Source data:
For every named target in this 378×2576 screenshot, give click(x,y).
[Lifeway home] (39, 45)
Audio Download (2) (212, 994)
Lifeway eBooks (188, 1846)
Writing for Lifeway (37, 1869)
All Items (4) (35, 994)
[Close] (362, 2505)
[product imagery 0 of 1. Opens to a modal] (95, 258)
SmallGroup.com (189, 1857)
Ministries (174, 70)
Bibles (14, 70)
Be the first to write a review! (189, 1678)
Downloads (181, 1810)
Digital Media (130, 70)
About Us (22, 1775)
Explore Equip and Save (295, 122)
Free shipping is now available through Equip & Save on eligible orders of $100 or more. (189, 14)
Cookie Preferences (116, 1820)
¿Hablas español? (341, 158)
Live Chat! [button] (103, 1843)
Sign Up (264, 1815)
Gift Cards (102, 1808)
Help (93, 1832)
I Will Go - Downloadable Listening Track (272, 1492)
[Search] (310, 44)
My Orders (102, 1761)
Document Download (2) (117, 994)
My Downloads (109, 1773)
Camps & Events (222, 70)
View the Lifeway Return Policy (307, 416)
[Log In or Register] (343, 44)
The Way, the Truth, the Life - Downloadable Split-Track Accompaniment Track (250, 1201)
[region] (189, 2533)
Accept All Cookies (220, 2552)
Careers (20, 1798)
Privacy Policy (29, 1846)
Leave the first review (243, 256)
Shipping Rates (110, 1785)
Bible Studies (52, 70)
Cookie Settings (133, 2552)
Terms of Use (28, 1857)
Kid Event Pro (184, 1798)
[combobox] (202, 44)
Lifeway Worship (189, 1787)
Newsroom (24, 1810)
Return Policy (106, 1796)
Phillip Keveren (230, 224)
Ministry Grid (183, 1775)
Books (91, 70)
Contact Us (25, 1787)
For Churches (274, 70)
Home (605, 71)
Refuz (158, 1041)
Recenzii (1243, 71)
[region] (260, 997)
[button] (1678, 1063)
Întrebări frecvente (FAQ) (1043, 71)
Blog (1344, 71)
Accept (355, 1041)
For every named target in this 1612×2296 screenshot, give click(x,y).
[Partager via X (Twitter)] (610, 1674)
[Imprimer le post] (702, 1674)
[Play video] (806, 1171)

◆ Your objective: Each record above is to be written out again, without any change.

◆ Response:
For every named target in this 378×2576 screenshot, give click(x,y).
[Lifeway home] (39, 45)
Audio Download (2) (212, 994)
Lifeway eBooks (188, 1846)
Writing for Lifeway (37, 1869)
All Items (4) (35, 994)
[Close] (362, 2505)
[product imagery 0 of 1. Opens to a modal] (95, 258)
SmallGroup.com (189, 1857)
Ministries (174, 70)
Bibles (14, 70)
Be the first to write a review! (189, 1678)
Downloads (181, 1810)
Digital Media (130, 70)
About Us (22, 1775)
Explore Equip and Save (295, 122)
Free shipping is now available through Equip & Save on eligible orders of $100 or more. (189, 14)
Cookie Preferences (116, 1820)
¿Hablas español? (341, 158)
Live Chat! [button] (103, 1843)
Sign Up (264, 1815)
Gift Cards (102, 1808)
Help (93, 1832)
I Will Go - Downloadable Listening Track (272, 1492)
[Search] (310, 44)
My Orders (102, 1761)
Document Download (2) (117, 994)
My Downloads (109, 1773)
Camps & Events (222, 70)
View the Lifeway Return Policy (307, 416)
[Log In or Register] (343, 44)
The Way, the Truth, the Life - Downloadable Split-Track Accompaniment Track (250, 1201)
[region] (189, 2533)
Accept All Cookies (220, 2552)
Careers (20, 1798)
Privacy Policy (29, 1846)
Leave the first review (243, 256)
Shipping Rates (110, 1785)
Bible Studies (52, 70)
Cookie Settings (133, 2552)
Terms of Use (28, 1857)
Kid Event Pro (184, 1798)
[combobox] (202, 44)
Lifeway Worship (189, 1787)
Newsroom (24, 1810)
Return Policy (106, 1796)
Phillip Keveren (230, 224)
Ministry Grid (183, 1775)
Books (91, 70)
Contact Us (25, 1787)
For Churches (274, 70)
Home (605, 71)
Refuz (158, 1041)
Recenzii (1243, 71)
[region] (260, 997)
[button] (1678, 1063)
Întrebări frecvente (FAQ) (1043, 71)
Blog (1344, 71)
Accept (355, 1041)
For every named target in this 1612×2296 screenshot, give click(x,y).
[Partager via X (Twitter)] (610, 1674)
[Imprimer le post] (702, 1674)
[Play video] (806, 1171)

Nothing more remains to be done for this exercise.